» **Stated exercise 1**:
Please transcribe the Katia Kouyaté profile below from "- Positions: Left" to "Apps / (Gls)".
» **Stated exercise 2**:
Pick up the Katia Kouyaté profile after its last sentence and continue writing it.

» **Document extract**:
** START **

Katia Kouyaté

Personal information
- Full name: Mohamed Katia Kouyaté
- Date of birth: 9 September 2003 (age 22)
- Place of birth: Manchester, England
- Height: 1.84 m (6 ft 0 in)
- Positions: Left winger; centre forward;

Team information
- Current team: Barrow
- Number: 17

Youth career
- 2011–2024: Everton

Senior career*
- Years: Team / Apps / (Gls)
- 2024–: Barrow / 21 / (0)
- 2025: → Spennymoor Town (loan) / 5 / (0)
- 2026: → Warrington Town (loan) / 5 / (0)

= Katia Kouyaté =

English footballer (born 2003)

Mohamed Katia Kouyaté (born 9 September 2003) is an English footballer who plays as a left winger and centre forward for club Barrow.

** END **

» **Recorded data**:
** START **

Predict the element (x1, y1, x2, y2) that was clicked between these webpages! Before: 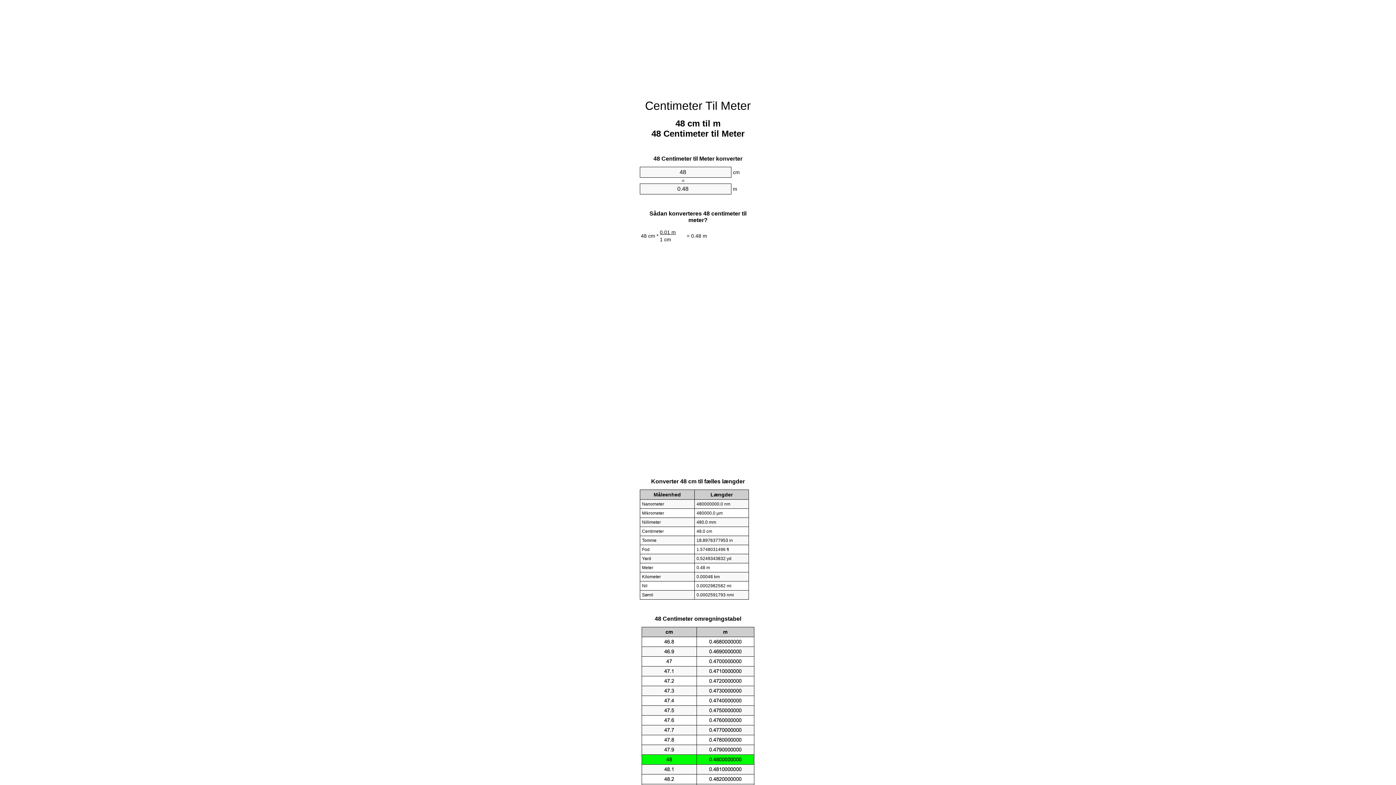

** END **
** START **

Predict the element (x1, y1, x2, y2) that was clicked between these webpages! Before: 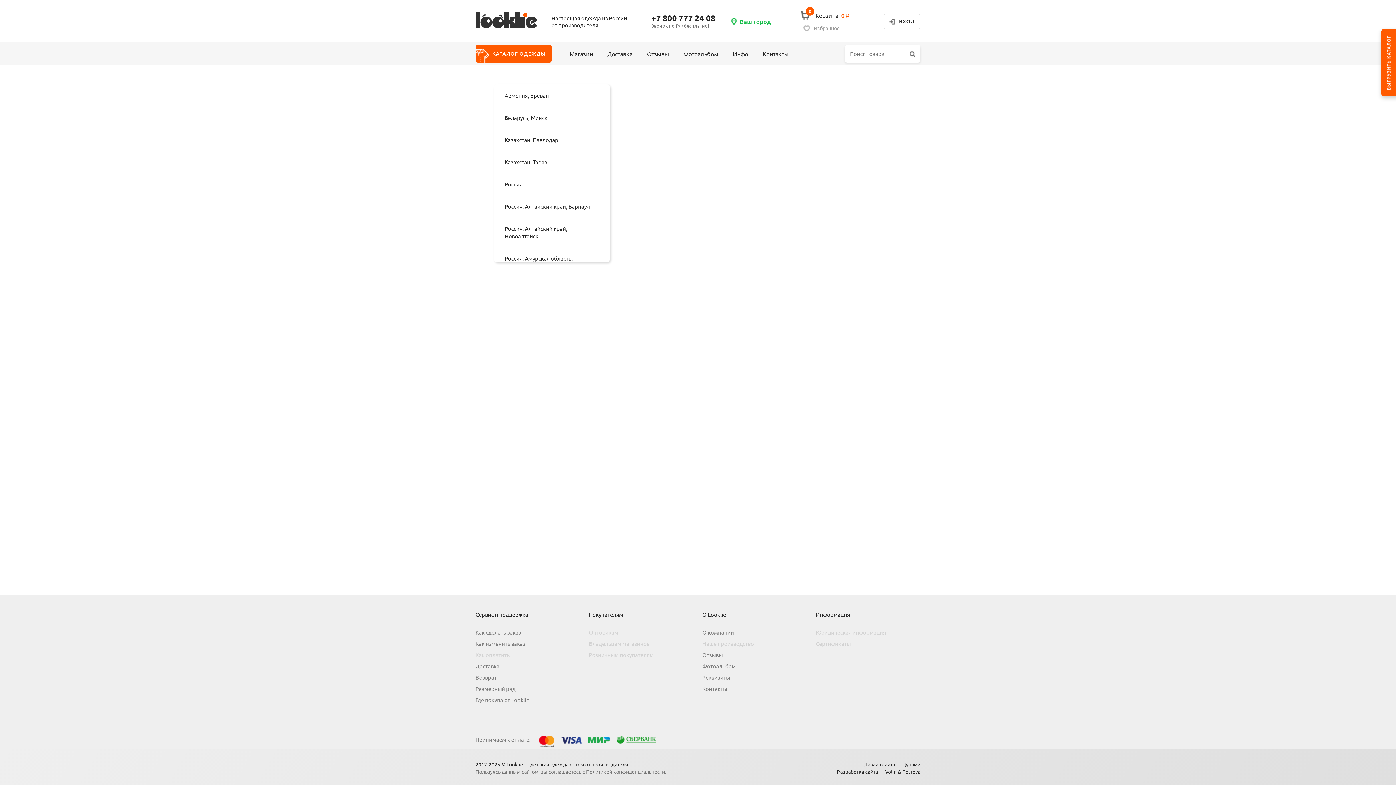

** END **

» **Response 1**:
- Positions: Left winger; centre forward;

Team information
- Current team: Barrow
- Number: 17

Youth career
- 2011–2024: Everton

Senior career*
- Years: Team / Apps / (Gls)

» **Response 2**:
==Career==
Born in Manchester, Kouyaté joined Everton at the age of 8. He signed his first professional contract in September 2020. In September 2022, he signed a new two-year contract with the club. He scored his first senior goal in July 2023 in a friendly match.

After leaving Everton, he signed a three-year contract with Barrow in June 2024. He thanked the club for showing "faith" and "confidence" in him.

On 12 September 2025, he joined National League North club Spennymoor Town on loan until January 2026.

In January 2026, he went out on loan again, dropping a division to sign for Northern Premier League Premier Division side Warrington Town on an initial one-month loan.

==Playing style==
Kouyaté plays as a left winger and centre forward. Upon signing for Barrow in June 2024, he described himself by saying "I play anywhere across the front three but predominantly on the left or down the middle. I'm a quick and direct player who likes to take people on one versus one, I like to make things happen and I like to get myself on the scoreboard". He has also been praised for his "naturally impressive physique, lightning speed and awe-inspiring power".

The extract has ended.